§ Your task
Please reproduce, exactly and with nothing added, the line containing "Image resolution: width=554" and every line after it to the end of the records.

§ Collected data
--- --- ---

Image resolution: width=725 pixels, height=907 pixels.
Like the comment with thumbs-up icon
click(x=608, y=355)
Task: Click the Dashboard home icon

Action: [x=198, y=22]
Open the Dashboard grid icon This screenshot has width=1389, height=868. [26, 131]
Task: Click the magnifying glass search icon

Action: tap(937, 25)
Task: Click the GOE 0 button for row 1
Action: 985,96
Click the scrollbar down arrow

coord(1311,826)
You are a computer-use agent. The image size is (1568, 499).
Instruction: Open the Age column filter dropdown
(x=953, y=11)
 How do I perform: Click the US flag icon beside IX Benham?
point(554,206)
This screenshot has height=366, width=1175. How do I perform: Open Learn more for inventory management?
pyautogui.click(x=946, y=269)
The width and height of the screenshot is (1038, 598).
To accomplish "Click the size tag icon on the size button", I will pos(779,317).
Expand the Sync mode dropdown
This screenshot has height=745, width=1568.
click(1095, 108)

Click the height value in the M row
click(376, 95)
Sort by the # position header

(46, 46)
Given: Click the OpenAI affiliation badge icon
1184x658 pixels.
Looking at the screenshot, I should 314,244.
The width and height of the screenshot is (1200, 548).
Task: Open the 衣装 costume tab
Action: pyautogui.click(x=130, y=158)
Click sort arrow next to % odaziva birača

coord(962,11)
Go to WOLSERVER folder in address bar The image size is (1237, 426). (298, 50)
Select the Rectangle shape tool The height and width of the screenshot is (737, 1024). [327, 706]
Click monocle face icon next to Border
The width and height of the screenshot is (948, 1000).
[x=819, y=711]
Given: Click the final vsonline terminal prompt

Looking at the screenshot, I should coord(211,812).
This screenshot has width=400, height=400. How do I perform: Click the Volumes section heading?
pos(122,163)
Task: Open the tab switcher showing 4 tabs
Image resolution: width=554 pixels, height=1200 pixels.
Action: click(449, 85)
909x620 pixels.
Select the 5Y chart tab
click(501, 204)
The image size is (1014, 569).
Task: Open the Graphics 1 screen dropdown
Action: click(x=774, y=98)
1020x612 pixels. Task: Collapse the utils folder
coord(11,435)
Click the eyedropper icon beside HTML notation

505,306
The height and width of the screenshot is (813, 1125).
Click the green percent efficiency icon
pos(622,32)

--- --- ---

§ Completed exercise
Image resolution: width=554 pixels, height=1200 pixels.
Action: click(449, 85)
909x620 pixels.
Select the 5Y chart tab
click(501, 204)
The image size is (1014, 569).
Task: Open the Graphics 1 screen dropdown
Action: click(x=774, y=98)
1020x612 pixels. Task: Collapse the utils folder
coord(11,435)
Click the eyedropper icon beside HTML notation

505,306
The height and width of the screenshot is (813, 1125).
Click the green percent efficiency icon
pos(622,32)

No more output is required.